When LogMeIn acquired LastPass, I jumped ship. Corporate mergers make me jumpy, and I’m not a big fan of cloud storage of sensitive information to begin with. It was at that time I found Pass, “the standard UNIX password manager.” Pass is ideal for my tastes, saving passwords as GPG-encrypted files in everyday normal folders. Pass supports bash completion, and can be backed up / synchronized with Git. It is, in short, exactly what it claims to be: the standard UNIX password manager.

I’m highlighting it today, not only because I would highly recommend Pass to anyone enthusiastic about UNIX-like operating systems, but also because of my newly rekindled interest in a project I started two years ago called “Simple Note System.” It was conceived one morning during an update to a popular note-taking app, during which I wondered why said app was in excess of 300 megabytes.
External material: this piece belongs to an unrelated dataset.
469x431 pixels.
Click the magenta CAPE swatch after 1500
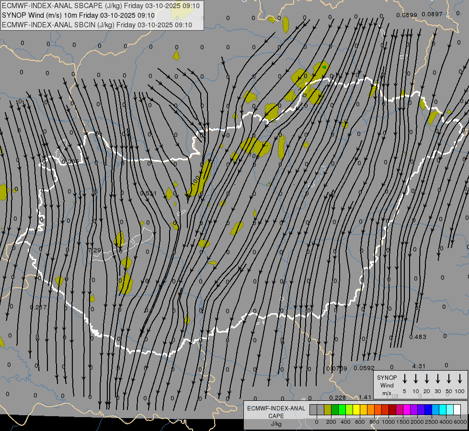(x=407, y=409)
Having used computers throughout the mid-to-late ’90s, I recognize this as nearly the full installed size of Windows 98. What on earth could be in those 300 MB? To be fair, probably a lot of good stuff, but I suspect also quite a bit of code made redundant by a plethora of other editors on the system. Why not cut out the custom reinvention of the wheel in favor of an editor already on the system?

Pass, of course, does not recognize the existence of SNS, and ZX2C4 has no relationship with me other than similar ideas of how to manage sensitive data, however some code from Pass is used in Simple Note System (under the terms of the GPLv2).

Having added most of the features I intend to for SNS version 2, its alpha is now on GitHub, accessible through the Projects page.